◆ **What to do**
Your answer should repeat the listing in full, with no line missing or altered.
########
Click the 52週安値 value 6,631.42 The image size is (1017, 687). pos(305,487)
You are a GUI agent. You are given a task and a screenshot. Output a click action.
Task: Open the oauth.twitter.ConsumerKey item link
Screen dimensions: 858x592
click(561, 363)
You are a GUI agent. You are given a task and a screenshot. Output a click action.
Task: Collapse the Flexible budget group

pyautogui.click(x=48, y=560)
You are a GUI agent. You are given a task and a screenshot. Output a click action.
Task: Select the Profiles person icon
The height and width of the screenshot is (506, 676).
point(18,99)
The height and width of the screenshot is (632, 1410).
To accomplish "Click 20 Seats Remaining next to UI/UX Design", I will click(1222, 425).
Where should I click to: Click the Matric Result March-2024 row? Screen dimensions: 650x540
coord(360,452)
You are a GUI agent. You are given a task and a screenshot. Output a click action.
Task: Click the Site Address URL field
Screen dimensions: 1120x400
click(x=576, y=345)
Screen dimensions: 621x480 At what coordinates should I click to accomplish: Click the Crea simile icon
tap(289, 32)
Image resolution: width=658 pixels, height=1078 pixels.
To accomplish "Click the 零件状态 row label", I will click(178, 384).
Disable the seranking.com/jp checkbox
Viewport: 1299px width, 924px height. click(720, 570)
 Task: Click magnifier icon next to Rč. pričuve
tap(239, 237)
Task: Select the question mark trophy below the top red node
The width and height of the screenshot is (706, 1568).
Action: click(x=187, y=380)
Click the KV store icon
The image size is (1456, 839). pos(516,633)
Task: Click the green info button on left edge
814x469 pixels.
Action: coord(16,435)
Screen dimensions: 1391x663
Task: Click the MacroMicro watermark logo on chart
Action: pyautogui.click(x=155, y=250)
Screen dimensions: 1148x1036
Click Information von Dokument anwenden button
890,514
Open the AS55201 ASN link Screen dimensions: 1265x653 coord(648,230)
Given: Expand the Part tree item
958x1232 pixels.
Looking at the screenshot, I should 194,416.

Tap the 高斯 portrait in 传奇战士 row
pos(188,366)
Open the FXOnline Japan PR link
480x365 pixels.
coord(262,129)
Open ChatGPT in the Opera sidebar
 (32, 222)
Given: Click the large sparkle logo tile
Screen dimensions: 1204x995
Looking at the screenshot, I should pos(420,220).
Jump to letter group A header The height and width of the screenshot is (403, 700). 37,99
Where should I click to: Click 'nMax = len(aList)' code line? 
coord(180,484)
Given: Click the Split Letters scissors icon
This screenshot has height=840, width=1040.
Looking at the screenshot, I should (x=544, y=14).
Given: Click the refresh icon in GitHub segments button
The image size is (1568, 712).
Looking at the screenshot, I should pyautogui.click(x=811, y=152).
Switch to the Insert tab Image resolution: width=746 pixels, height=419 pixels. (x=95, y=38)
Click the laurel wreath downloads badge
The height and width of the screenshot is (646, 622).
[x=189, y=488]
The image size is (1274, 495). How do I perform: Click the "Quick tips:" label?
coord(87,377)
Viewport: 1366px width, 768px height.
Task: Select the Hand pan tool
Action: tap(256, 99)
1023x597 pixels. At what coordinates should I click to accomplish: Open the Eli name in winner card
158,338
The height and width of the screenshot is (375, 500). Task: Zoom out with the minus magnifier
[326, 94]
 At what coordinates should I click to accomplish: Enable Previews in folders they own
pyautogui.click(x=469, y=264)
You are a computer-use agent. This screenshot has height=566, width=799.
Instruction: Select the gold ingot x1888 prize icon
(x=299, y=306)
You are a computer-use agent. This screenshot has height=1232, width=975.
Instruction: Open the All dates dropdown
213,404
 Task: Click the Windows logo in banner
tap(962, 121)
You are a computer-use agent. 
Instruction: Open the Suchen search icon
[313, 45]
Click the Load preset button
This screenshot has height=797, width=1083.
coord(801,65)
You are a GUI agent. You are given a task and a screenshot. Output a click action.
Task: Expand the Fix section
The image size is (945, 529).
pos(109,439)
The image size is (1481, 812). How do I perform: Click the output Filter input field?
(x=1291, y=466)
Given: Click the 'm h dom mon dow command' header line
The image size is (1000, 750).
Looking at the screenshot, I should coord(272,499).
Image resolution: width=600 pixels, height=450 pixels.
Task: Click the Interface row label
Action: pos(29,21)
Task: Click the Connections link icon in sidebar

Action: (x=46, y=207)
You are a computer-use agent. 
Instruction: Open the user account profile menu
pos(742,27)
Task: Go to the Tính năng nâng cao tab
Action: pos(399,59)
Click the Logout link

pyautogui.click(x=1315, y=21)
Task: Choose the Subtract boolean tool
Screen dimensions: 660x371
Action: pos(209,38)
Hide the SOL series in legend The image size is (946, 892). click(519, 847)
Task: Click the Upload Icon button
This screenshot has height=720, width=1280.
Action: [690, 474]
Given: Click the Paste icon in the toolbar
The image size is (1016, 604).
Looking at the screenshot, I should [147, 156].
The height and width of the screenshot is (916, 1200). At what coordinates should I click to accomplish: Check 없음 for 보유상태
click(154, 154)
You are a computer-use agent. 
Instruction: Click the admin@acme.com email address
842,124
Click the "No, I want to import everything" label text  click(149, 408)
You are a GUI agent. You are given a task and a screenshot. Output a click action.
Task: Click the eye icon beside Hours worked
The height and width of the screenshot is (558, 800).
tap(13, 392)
########
◆ **Exercise answer**
Click the 52週安値 value 6,631.42 The image size is (1017, 687). pos(305,487)
You are a GUI agent. You are given a task and a screenshot. Output a click action.
Task: Open the oauth.twitter.ConsumerKey item link
Screen dimensions: 858x592
click(561, 363)
You are a GUI agent. You are given a task and a screenshot. Output a click action.
Task: Collapse the Flexible budget group

pyautogui.click(x=48, y=560)
You are a GUI agent. You are given a task and a screenshot. Output a click action.
Task: Select the Profiles person icon
The height and width of the screenshot is (506, 676).
point(18,99)
The height and width of the screenshot is (632, 1410).
To accomplish "Click 20 Seats Remaining next to UI/UX Design", I will click(1222, 425).
Where should I click to: Click the Matric Result March-2024 row? Screen dimensions: 650x540
coord(360,452)
You are a GUI agent. You are given a task and a screenshot. Output a click action.
Task: Click the Site Address URL field
Screen dimensions: 1120x400
click(x=576, y=345)
Screen dimensions: 621x480 At what coordinates should I click to accomplish: Click the Crea simile icon
tap(289, 32)
Image resolution: width=658 pixels, height=1078 pixels.
To accomplish "Click the 零件状态 row label", I will click(178, 384).
Disable the seranking.com/jp checkbox
Viewport: 1299px width, 924px height. click(720, 570)
 Task: Click magnifier icon next to Rč. pričuve
tap(239, 237)
Task: Select the question mark trophy below the top red node
The width and height of the screenshot is (706, 1568).
Action: click(x=187, y=380)
Click the KV store icon
The image size is (1456, 839). pos(516,633)
Task: Click the green info button on left edge
814x469 pixels.
Action: coord(16,435)
Screen dimensions: 1391x663
Task: Click the MacroMicro watermark logo on chart
Action: pyautogui.click(x=155, y=250)
Screen dimensions: 1148x1036
Click Information von Dokument anwenden button
890,514
Open the AS55201 ASN link Screen dimensions: 1265x653 coord(648,230)
Given: Expand the Part tree item
958x1232 pixels.
Looking at the screenshot, I should 194,416.

Tap the 高斯 portrait in 传奇战士 row
pos(188,366)
Open the FXOnline Japan PR link
480x365 pixels.
coord(262,129)
Open ChatGPT in the Opera sidebar
 (32, 222)
Given: Click the large sparkle logo tile
Screen dimensions: 1204x995
Looking at the screenshot, I should pos(420,220).
Jump to letter group A header The height and width of the screenshot is (403, 700). 37,99
Where should I click to: Click 'nMax = len(aList)' code line? 
coord(180,484)
Given: Click the Split Letters scissors icon
This screenshot has height=840, width=1040.
Looking at the screenshot, I should (x=544, y=14).
Given: Click the refresh icon in GitHub segments button
The image size is (1568, 712).
Looking at the screenshot, I should pyautogui.click(x=811, y=152).
Switch to the Insert tab Image resolution: width=746 pixels, height=419 pixels. (x=95, y=38)
Click the laurel wreath downloads badge
The height and width of the screenshot is (646, 622).
[x=189, y=488]
The image size is (1274, 495). How do I perform: Click the "Quick tips:" label?
coord(87,377)
Viewport: 1366px width, 768px height.
Task: Select the Hand pan tool
Action: tap(256, 99)
1023x597 pixels. At what coordinates should I click to accomplish: Open the Eli name in winner card
158,338
The height and width of the screenshot is (375, 500). Task: Zoom out with the minus magnifier
[326, 94]
 At what coordinates should I click to accomplish: Enable Previews in folders they own
pyautogui.click(x=469, y=264)
You are a computer-use agent. This screenshot has height=566, width=799.
Instruction: Select the gold ingot x1888 prize icon
(x=299, y=306)
You are a computer-use agent. This screenshot has height=1232, width=975.
Instruction: Open the All dates dropdown
213,404
 Task: Click the Windows logo in banner
tap(962, 121)
You are a computer-use agent. 
Instruction: Open the Suchen search icon
[313, 45]
Click the Load preset button
This screenshot has height=797, width=1083.
coord(801,65)
You are a GUI agent. You are given a task and a screenshot. Output a click action.
Task: Expand the Fix section
The image size is (945, 529).
pos(109,439)
The image size is (1481, 812). How do I perform: Click the output Filter input field?
(x=1291, y=466)
Given: Click the 'm h dom mon dow command' header line
The image size is (1000, 750).
Looking at the screenshot, I should coord(272,499).
Image resolution: width=600 pixels, height=450 pixels.
Task: Click the Interface row label
Action: pos(29,21)
Task: Click the Connections link icon in sidebar

Action: (x=46, y=207)
You are a computer-use agent. 
Instruction: Open the user account profile menu
pos(742,27)
Task: Go to the Tính năng nâng cao tab
Action: pos(399,59)
Click the Logout link

pyautogui.click(x=1315, y=21)
Task: Choose the Subtract boolean tool
Screen dimensions: 660x371
Action: pos(209,38)
Hide the SOL series in legend The image size is (946, 892). click(519, 847)
Task: Click the Upload Icon button
This screenshot has height=720, width=1280.
Action: [690, 474]
Given: Click the Paste icon in the toolbar
The image size is (1016, 604).
Looking at the screenshot, I should [147, 156].
The height and width of the screenshot is (916, 1200). At what coordinates should I click to accomplish: Check 없음 for 보유상태
click(154, 154)
You are a computer-use agent. 
Instruction: Click the admin@acme.com email address
842,124
Click the "No, I want to import everything" label text  click(149, 408)
You are a GUI agent. You are given a task and a screenshot. Output a click action.
Task: Click the eye icon beside Hours worked
The height and width of the screenshot is (558, 800).
tap(13, 392)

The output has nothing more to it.